Sunday, March 06, 2011

Conservatives' least popular cabinet minister addresses Welsh conference

Yesterday, Dr Vince Cable introduced himself as the 24th most popular cabinet minister in a recent opinion poll of Conservative members - out of 24. "It is not something I lose any sleep over," he said.

He went on: "It is a pleasure to be back in Wales today and it’s great to be able to return to a Wales that is so self confident and positive.

“The ‘yes’ vote in the referendum means that the Welsh government now has the tools to do the job that is has requested and a new era of Welsh devolution begins.

“The announcement earlier this week that the government will electrify the Great Western main line, improving journey times from London to Swansea, is positive news for the Welsh economy and evidence of the coalition investing in rail infrastructure where Labour failed in their 13 years in power.

“Less commented upon, but also of huge importance will be the electrification of the Valley lines to Cardiff.

“I am also pleased that the coalition government is now consulting on the possibility of making St David’s Day a public holiday, which itself could be a showcase for investment and tourism as well as a celebration of Wales’ national day.

"Wales’ economic issues run deep and the impact of the loss of much of its manufacturing base in the 1980s is still felt.
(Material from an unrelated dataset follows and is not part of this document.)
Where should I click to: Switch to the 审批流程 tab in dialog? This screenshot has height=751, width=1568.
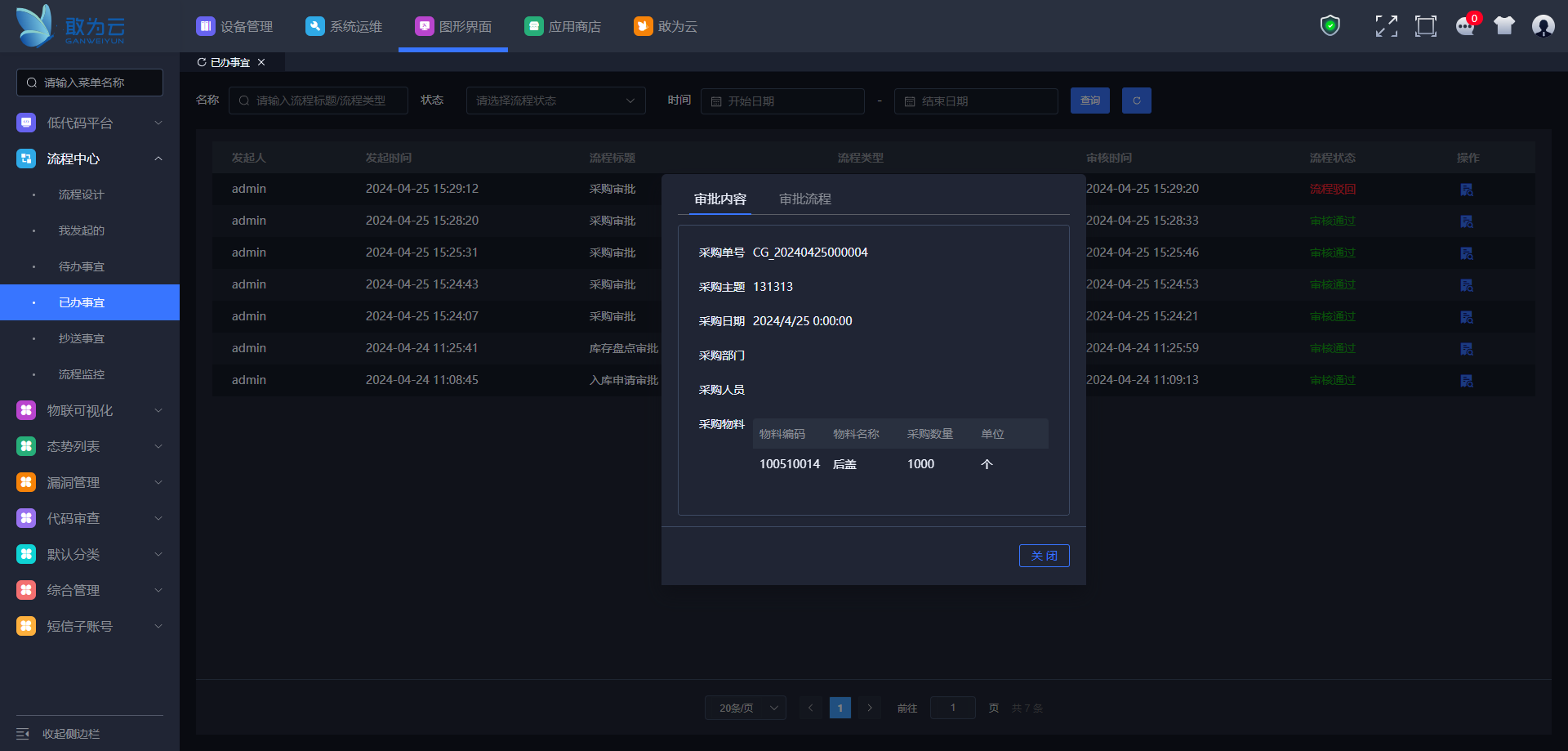(x=804, y=199)
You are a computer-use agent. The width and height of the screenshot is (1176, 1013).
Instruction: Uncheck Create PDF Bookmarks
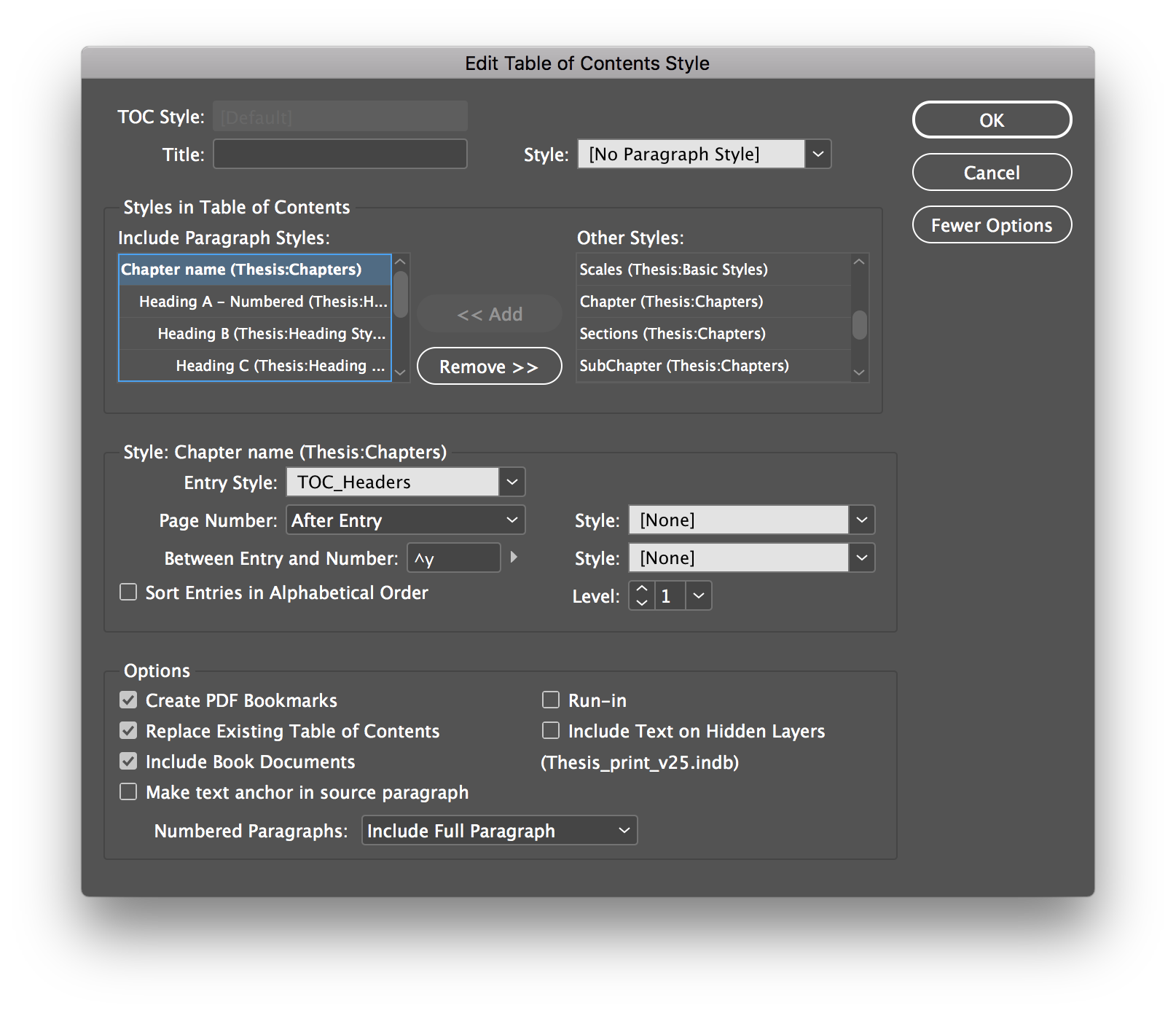tap(128, 700)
With the right support, we can establish the growth in the private sector that Wales needs.

“Of course, not all of the economic levers rest in either Cardiff or London. It will require governments of different colours working together to rebuild the Welsh economy.

“By setting out a clear plan to tackle Labour’s deficit, the coalition has headed off financial disaster and the basis for a revival in manufacturing is in place.
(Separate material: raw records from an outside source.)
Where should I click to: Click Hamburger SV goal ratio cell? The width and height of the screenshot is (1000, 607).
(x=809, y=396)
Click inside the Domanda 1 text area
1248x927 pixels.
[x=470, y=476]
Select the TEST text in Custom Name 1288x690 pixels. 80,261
“The policies that Kirsty Williams set out today, to focus relentlessly on the need to create new jobs and prosperity by investing in home-grown Welsh enterprises is exactly the approach needed in Wales and elsewhere.

“We are now at a turning point, where manufacturing is reviving, especially in high tech innovative firms and with Welsh strength in agriculture and tourism, there is every prospect, with the right policies and leadership, of a Welsh economic renaissance.”
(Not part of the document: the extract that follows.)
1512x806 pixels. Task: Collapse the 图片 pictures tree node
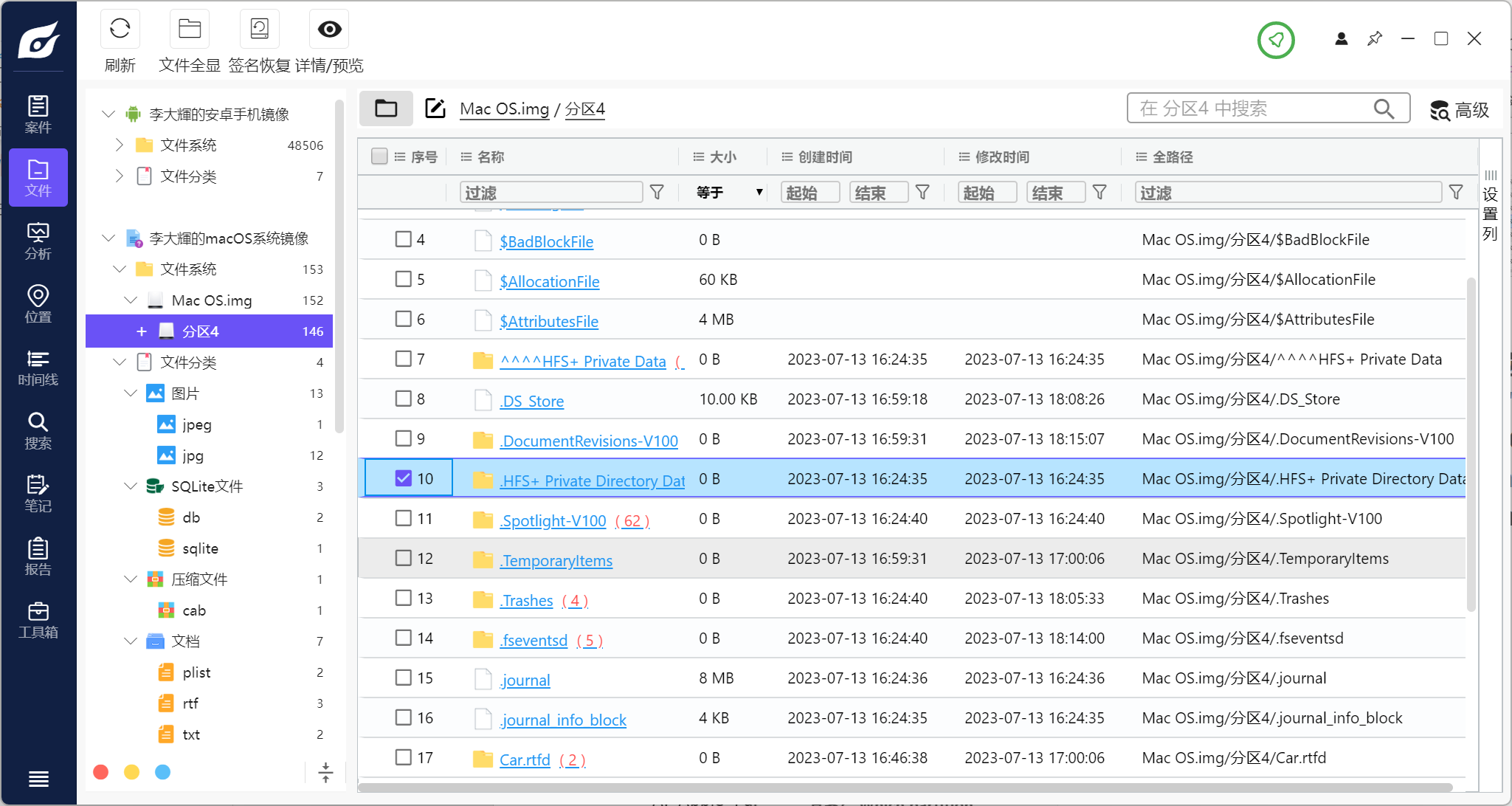pyautogui.click(x=131, y=393)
Dr Cable admitted that things were still bad on the national economic front, but progress was being made. A tax on bank balance sheets would consistently bring in more income than Labour's one-off levy on bonuses. An agreement had also been reached - not as good as Dr Cable would have liked, but still a major step forward - on the amount of money banks would be committed to lend to small and medium-sized businesses.